In my defense, I never said that I had “completed the project.” I said that I was “done working on it.” Two totally different things.
“Why would you want to live in the Matrix instead the richness of reality, doesn’t make any sense,” I mutter as I reach for my phone immediately after waking up.
*at bedtime
And in this corner weighing in at 32 pounds is a toddler calling herself the Intimidator. I see she has a “Sleep is for the weak” tattoo on her forearm and has made a strong move refusing pajamas and crying for mommy…
DR.: you’re going to feel a little bit of pressure.

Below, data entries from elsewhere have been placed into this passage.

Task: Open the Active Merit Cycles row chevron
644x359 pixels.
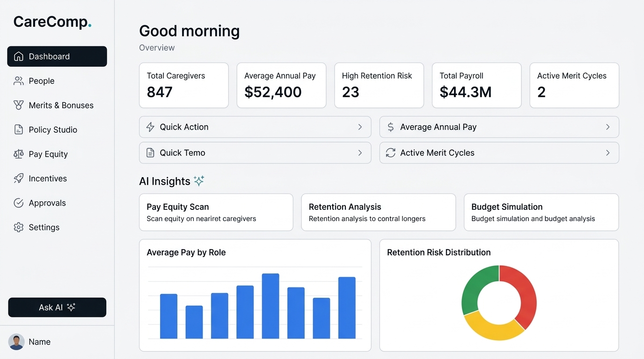Action: click(607, 153)

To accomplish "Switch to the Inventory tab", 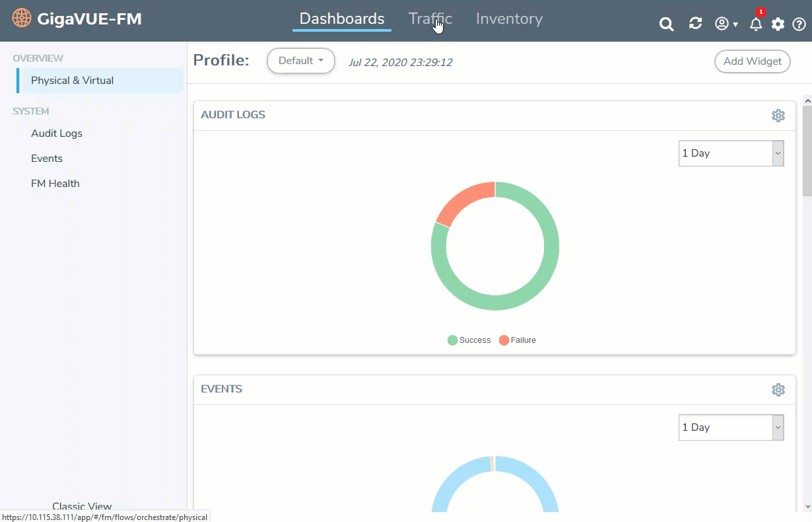I will click(509, 19).
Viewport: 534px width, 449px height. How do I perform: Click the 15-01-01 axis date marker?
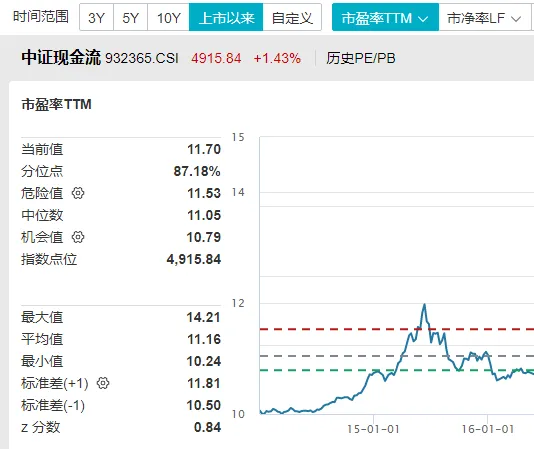373,429
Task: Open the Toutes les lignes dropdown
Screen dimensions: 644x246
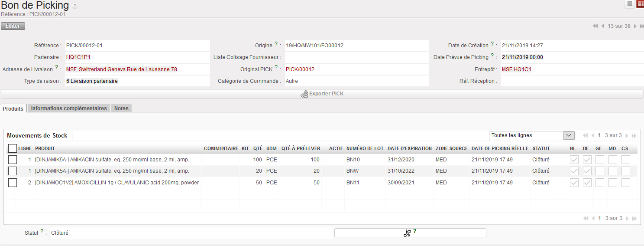Action: click(532, 135)
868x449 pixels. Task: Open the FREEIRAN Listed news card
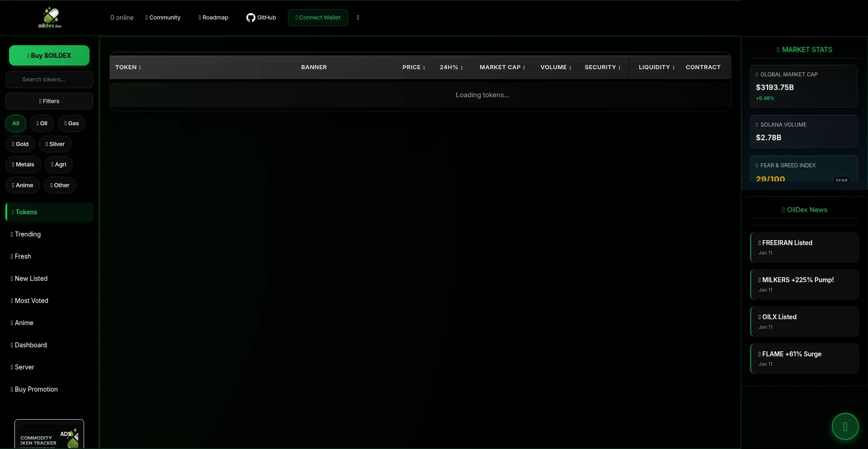[804, 247]
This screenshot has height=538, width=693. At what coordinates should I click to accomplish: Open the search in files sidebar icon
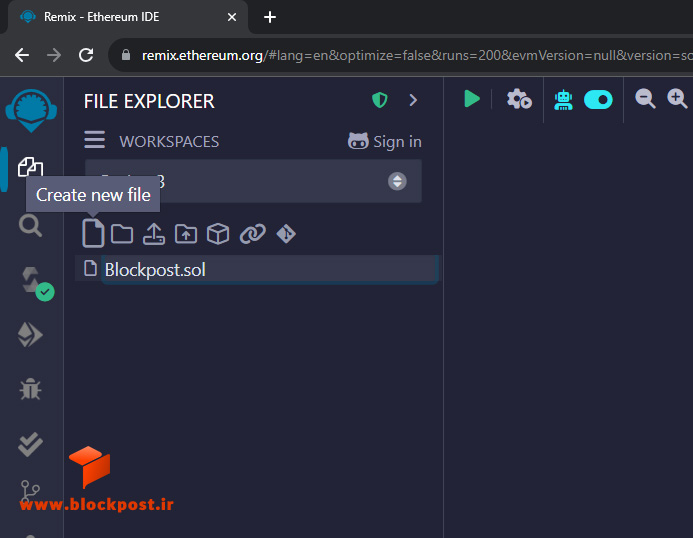tap(30, 225)
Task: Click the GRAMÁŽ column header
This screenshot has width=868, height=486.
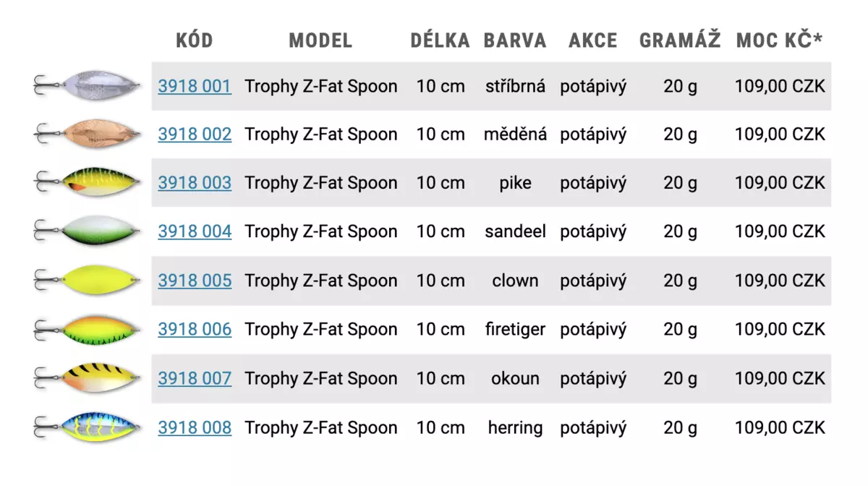Action: tap(680, 41)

Ready?
ME: yes
DR.: your sister is younger but already has a career path & owns her home
I like to play this game called “How busy I can I pretend to look when my boss walks by my desk.”
The cashier seemed to appreciate that I bagged my own groceries until I unpacked them all and said, “That’s how I want you to do it.”
[Australian recipe for upside down cake]
1: make cake
Imagine your card gets declined at Hogwarts and you have to go to public wizarding school
Me: *gets in from fishing trip*
Girlfriend: did you catch anything?
Me: *sighs* just an old boot
Girlfriend: okay, what’s she called?
sir, my pâté if you please
Heading to therapy. Let’s all cross our fingers that some good therapist jokes come out of this.
BOSS: I’m sorry I just don’t trust your judgment.
ME: [trying to pick up glass of water with both fists wedged in Pringles tubes] explain..
Lately *certain* individuals have been making very hurtful remarks about my personal choice to wear mittens rather than gloves.
But I don’t like to point fingers.
Walked outside to say hello to the owl and the neighbor thought I was saying hi to him.
If you think a woman is speaking to you, look around and make sure she isn’t talking into a tree. She is probably actually speaking to an owl.
I want to buy a haunted house, not so haunted where I can’t live in it but enough so my kids don’t get out of bed in the middle of the night.